When you contribute to a Roth Individual Retirement Account you typically don't have to worry about paying taxes on that money or its investment gains ever again. And employers are increasingly adding a Roth option to their 401(k) plans. Aon surveyed 400 employers covering 10 million employees in 2013 and found that half now offer a Roth 401(k) plan. Here are some of the benefits of saving for retirement in a Roth account:
Having a tax-free account in addition to your pre-tax savings gives you more options to reduce taxes in retirement. Tax complications don't end when you leave the workforce. In fact, your taxes in retirement can be more complicated than in the years when you were working. For the most part, you'll want to withdraw money you have in taxable and Roth accounts first and delay paying taxes on your savings in traditional retirement accounts as long as possible. But it's also possible that you could pay significantly higher taxes if you delay too long and your traditional retirement account gets big enough for required minimum distributions to force you into a higher tax bracket. With money in different pots, you'll have a chance to run different scenarios and maximize your after-tax retirement income.
You can effectively contribute more of your wealth to tax-sheltered accounts every year. A dollar in a Roth is worth more than a dollar in a pre-tax account because Uncle Sam will eventually take a share of money in a traditional 401(k). While the annual limits on contributions to Roth and regular 401(k)s are the same, those who contribute the maximum to a Roth will effectively protect more of their wealth from future taxes than those who deposit the same amount in a traditional 401(k). Having $17,500 in a Roth account that won't be taxed again means that entire account balance belongs to you, while $17,500 in a regular 401(k) that will be taxed at the 15 percent rate is ultimately worth only $14,875.

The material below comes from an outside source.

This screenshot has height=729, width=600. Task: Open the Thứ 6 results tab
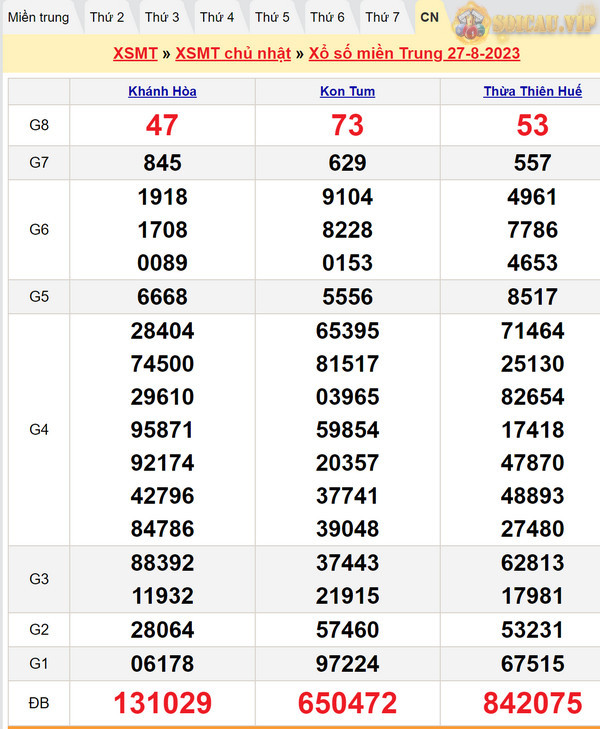tap(327, 17)
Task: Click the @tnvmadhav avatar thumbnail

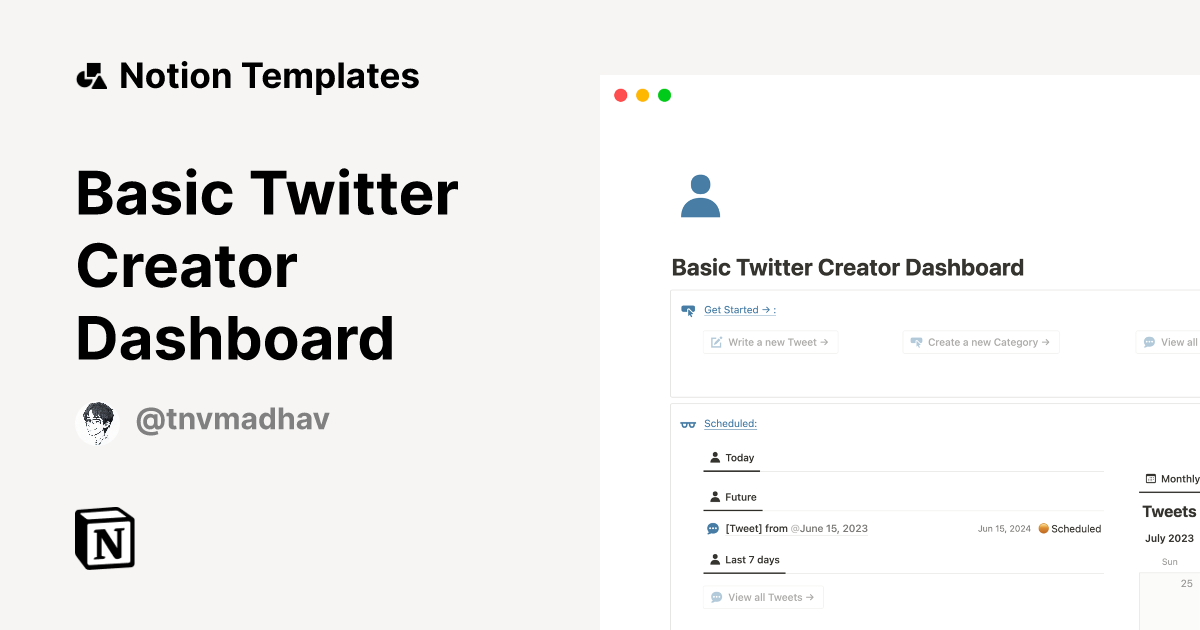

You will feel poorer. Diligent savers might look at the total value of their portfolio and dream about the lifestyle the sum can afford. However, when you pay taxes first, your final account balance may end up being a bit lower. However, the smaller account balance might also motivate you to kick your savings rate into high gear. Getting ahead financially is often a game of psychology. If a smaller after-tax account keeps you from wasting more of your hard-earned cash, you will ultimately be better off in retirement.
You might be able to tap your Roth contributions penalty-free before you reach 59½. There are ways to tap money in pre-tax accounts too, but there's often a 10 percent early withdrawal penalty. With a Roth, contributions can be withdrawn from the account after five years, assuming the employer allows in-service withdrawals. And money rolled over from a Roth 401(k) to a Roth IRA can be taken out penalty-free five years after the rollover date, which can be very handy if you run into an emergency.
Many people are better off deferring taxes on their retirement savings for as long as possible because very few people will have an equal or higher tax rate in retirement than they do while working. However, doing at least part of your retirement savings in a Roth 401(k) will give you options in retirement. Some employers will allow you to save in both a traditional and Roth 401(k) at the same time, which helps you to hedge your bets about future tax rates.